== Your task ==
The span to repeat in the listing below runs from the line containing "Próximo (682, 2053)" to the line containing "Property Lead Pool in Dubai (830, 94)", inclusive. Repeat it exactly, and only it.

== Material for this task ==
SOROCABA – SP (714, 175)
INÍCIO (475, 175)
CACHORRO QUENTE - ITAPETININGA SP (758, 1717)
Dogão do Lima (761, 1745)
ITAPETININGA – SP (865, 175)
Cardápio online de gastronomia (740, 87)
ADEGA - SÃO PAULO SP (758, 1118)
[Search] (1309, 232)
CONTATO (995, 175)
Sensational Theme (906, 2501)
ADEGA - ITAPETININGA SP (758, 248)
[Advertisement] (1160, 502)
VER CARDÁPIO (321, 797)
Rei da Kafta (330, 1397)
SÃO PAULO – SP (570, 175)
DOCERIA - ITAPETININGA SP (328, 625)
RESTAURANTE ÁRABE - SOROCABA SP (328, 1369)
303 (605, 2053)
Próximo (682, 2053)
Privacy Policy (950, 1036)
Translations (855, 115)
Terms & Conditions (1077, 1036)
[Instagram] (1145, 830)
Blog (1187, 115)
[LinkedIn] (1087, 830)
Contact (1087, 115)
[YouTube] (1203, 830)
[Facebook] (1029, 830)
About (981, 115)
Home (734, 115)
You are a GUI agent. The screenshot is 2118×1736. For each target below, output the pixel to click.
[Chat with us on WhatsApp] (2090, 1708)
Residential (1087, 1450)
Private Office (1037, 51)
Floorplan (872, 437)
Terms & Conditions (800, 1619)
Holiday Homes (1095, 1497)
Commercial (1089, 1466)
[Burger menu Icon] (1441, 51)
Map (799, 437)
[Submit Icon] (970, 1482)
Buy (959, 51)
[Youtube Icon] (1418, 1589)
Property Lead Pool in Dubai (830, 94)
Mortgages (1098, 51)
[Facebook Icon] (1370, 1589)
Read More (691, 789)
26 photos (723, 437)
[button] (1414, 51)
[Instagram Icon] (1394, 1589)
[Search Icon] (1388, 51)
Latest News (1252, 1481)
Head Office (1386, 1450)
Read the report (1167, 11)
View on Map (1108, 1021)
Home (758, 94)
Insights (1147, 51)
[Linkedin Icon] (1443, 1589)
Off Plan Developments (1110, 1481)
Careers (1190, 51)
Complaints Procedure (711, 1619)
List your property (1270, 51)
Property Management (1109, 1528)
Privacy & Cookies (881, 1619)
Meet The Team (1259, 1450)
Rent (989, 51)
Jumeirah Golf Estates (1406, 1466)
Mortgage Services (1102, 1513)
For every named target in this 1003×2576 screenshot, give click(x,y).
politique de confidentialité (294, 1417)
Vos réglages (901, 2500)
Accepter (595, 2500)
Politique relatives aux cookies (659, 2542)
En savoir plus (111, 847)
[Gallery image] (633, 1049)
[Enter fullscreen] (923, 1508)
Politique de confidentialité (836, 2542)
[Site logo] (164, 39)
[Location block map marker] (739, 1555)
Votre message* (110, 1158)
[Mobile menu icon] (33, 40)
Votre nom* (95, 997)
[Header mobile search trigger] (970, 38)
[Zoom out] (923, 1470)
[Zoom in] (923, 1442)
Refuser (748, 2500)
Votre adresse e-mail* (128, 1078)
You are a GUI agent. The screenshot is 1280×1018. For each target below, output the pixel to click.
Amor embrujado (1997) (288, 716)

== Exercise output ==
Próximo (682, 2053)
Privacy Policy (950, 1036)
Translations (855, 115)
Terms & Conditions (1077, 1036)
[Instagram] (1145, 830)
Blog (1187, 115)
[LinkedIn] (1087, 830)
Contact (1087, 115)
[YouTube] (1203, 830)
[Facebook] (1029, 830)
About (981, 115)
Home (734, 115)
You are a GUI agent. The screenshot is 2118×1736. For each target below, output the pixel to click.
[Chat with us on WhatsApp] (2090, 1708)
Residential (1087, 1450)
Private Office (1037, 51)
Floorplan (872, 437)
Terms & Conditions (800, 1619)
Holiday Homes (1095, 1497)
Commercial (1089, 1466)
[Burger menu Icon] (1441, 51)
Map (799, 437)
[Submit Icon] (970, 1482)
Buy (959, 51)
[Youtube Icon] (1418, 1589)
Property Lead Pool in Dubai (830, 94)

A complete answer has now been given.